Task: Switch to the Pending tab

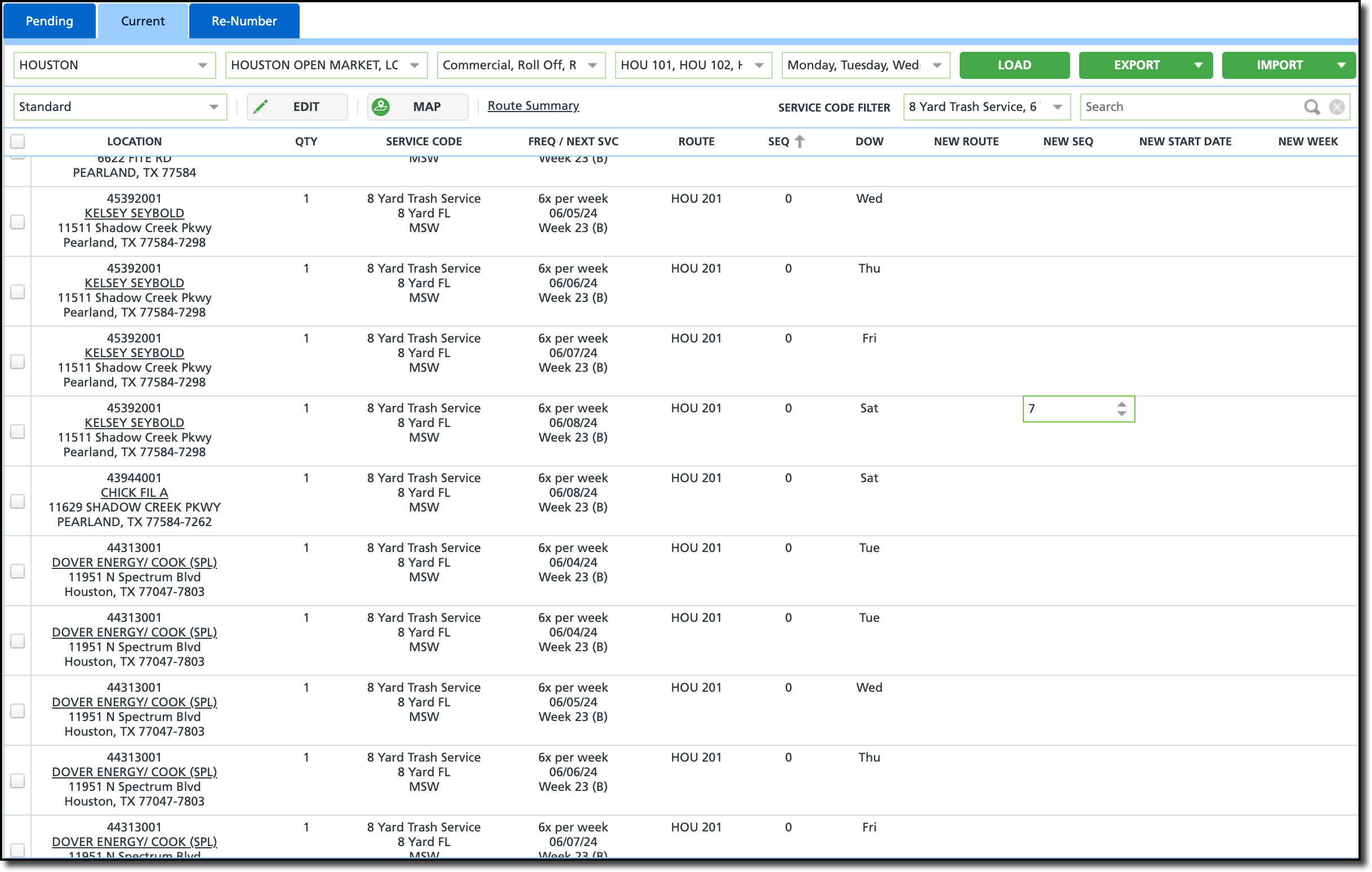Action: [x=50, y=21]
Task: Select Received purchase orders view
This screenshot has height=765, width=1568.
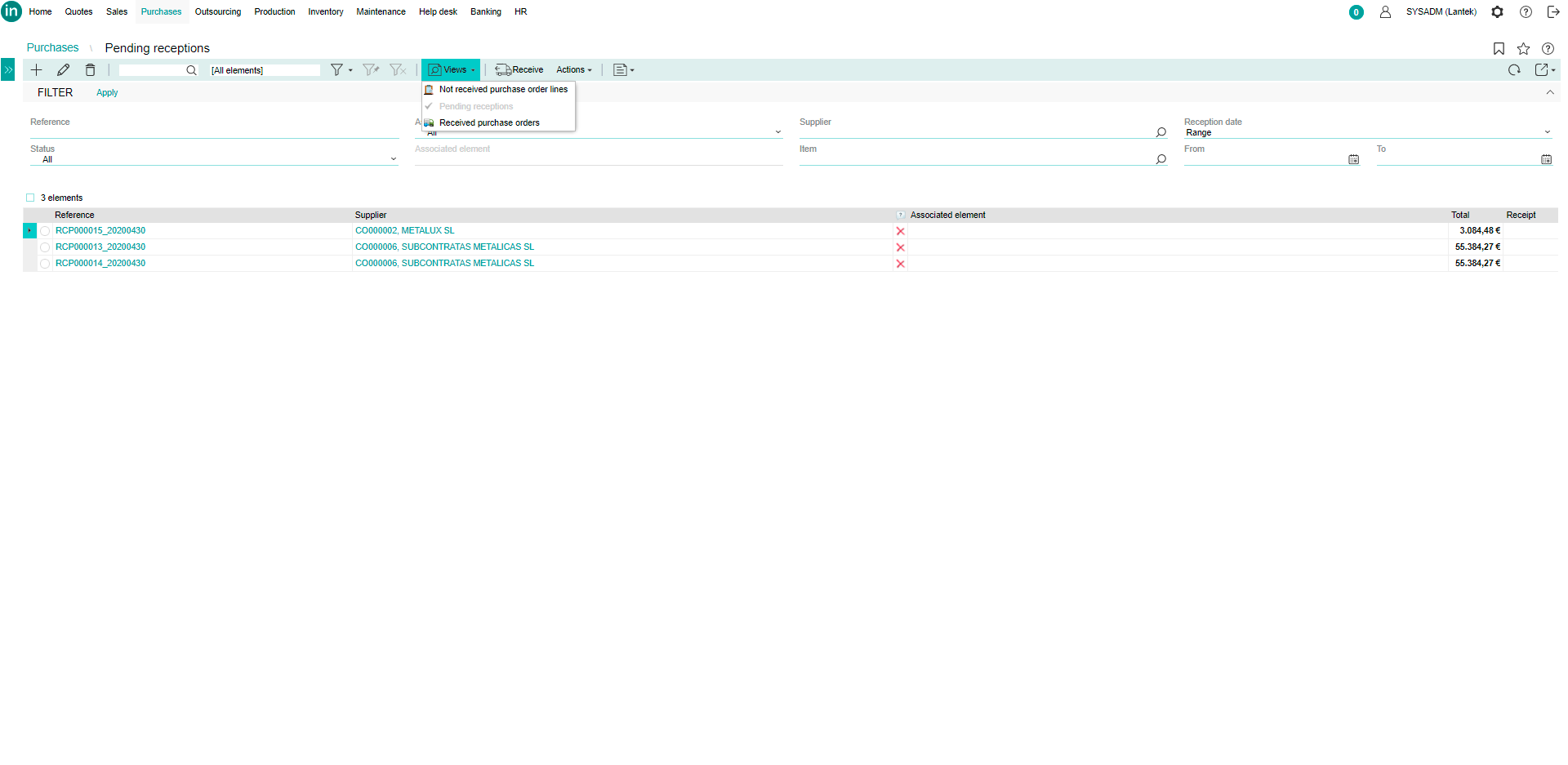Action: point(489,123)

-*-

Work to complete: Pull out each line of the entries above in which the word "Task" appears.

Answer:
Task: Switch to the Pending tab
Task: Select Received purchase orders view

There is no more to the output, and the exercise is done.